• **Your objective**
Find the lines below that include the word "computer" and state how many there are, adding nothing.

• **Provided data**
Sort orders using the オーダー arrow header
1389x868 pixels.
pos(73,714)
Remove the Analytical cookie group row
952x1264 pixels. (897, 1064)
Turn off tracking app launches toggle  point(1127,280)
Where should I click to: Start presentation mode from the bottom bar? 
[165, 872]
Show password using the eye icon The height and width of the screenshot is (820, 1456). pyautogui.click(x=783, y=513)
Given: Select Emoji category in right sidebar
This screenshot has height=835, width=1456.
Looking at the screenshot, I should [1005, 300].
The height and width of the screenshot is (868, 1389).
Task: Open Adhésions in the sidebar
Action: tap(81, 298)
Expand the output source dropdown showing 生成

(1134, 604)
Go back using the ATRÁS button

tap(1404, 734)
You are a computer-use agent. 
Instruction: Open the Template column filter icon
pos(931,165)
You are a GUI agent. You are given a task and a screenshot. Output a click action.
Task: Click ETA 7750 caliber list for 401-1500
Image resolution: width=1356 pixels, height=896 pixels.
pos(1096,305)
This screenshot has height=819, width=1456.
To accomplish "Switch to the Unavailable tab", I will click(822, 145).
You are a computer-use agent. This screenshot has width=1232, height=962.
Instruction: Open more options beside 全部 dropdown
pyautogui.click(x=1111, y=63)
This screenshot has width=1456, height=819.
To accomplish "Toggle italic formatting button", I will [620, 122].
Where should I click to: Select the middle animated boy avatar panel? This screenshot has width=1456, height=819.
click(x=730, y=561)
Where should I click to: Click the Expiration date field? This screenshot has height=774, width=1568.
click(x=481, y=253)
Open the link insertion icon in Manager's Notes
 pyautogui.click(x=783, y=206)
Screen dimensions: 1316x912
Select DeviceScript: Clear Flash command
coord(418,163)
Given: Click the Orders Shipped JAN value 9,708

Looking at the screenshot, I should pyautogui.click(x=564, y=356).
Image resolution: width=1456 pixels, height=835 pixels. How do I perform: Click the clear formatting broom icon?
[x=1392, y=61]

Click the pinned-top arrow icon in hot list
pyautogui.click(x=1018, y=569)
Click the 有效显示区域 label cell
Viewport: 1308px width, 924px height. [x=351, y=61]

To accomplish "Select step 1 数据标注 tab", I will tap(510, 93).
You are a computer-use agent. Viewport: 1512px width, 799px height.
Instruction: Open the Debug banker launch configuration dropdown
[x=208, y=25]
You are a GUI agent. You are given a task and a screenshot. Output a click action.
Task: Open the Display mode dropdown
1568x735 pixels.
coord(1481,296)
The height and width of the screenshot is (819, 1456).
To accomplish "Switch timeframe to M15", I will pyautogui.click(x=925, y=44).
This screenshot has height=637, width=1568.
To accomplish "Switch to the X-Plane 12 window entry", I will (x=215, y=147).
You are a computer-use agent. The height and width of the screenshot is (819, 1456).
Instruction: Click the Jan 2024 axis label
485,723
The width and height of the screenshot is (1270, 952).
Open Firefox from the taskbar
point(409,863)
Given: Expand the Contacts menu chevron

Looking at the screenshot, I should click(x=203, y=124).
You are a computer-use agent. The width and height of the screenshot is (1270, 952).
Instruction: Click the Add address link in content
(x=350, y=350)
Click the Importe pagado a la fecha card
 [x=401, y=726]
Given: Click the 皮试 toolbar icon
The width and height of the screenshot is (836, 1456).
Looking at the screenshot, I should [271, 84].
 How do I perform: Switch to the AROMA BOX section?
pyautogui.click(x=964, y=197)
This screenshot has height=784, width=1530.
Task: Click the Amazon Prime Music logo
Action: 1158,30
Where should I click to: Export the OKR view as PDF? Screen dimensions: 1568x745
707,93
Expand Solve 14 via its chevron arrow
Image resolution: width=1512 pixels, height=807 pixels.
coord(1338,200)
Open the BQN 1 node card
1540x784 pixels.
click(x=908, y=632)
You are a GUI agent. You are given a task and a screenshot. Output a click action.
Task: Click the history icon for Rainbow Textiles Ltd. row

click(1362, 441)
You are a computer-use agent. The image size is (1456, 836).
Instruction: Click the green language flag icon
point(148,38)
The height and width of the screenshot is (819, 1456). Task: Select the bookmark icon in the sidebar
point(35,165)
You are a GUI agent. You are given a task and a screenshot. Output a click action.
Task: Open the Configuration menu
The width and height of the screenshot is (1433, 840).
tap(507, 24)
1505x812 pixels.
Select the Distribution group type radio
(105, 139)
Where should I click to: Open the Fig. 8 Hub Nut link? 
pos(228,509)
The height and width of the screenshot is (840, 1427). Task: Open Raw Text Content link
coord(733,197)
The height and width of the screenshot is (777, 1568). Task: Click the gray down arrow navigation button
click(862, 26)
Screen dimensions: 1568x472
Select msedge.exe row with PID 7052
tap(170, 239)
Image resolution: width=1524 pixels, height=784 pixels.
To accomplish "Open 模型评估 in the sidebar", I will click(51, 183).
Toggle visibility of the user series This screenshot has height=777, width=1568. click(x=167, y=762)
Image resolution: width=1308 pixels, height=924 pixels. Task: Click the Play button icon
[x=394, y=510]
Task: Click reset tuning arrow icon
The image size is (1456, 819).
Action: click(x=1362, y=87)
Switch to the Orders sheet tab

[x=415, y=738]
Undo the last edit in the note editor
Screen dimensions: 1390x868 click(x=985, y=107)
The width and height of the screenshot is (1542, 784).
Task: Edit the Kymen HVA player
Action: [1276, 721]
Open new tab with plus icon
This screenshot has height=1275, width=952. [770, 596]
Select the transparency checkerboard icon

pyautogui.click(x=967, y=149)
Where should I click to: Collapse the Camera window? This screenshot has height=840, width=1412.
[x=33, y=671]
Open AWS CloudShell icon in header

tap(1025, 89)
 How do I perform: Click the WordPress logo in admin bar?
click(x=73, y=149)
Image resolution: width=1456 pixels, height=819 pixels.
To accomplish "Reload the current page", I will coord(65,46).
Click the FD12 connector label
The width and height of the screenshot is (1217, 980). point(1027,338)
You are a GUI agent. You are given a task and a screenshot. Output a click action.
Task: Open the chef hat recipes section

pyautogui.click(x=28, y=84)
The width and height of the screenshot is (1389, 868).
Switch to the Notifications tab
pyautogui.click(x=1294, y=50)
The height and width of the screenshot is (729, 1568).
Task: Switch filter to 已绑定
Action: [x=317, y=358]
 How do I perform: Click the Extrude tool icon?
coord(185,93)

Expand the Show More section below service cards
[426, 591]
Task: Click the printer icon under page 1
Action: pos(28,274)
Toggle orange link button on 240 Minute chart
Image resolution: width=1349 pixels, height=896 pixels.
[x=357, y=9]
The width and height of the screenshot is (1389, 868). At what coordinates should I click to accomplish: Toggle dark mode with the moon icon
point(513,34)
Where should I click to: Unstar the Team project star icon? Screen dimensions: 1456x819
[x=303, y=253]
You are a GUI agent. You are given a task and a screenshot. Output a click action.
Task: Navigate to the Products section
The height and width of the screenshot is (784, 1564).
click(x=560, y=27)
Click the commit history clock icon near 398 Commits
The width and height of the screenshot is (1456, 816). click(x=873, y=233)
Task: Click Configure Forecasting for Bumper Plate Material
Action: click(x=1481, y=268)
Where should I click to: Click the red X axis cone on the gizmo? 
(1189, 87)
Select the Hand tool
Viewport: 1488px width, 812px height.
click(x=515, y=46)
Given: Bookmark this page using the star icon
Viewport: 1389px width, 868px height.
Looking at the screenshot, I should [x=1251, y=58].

• **Exercise response**
6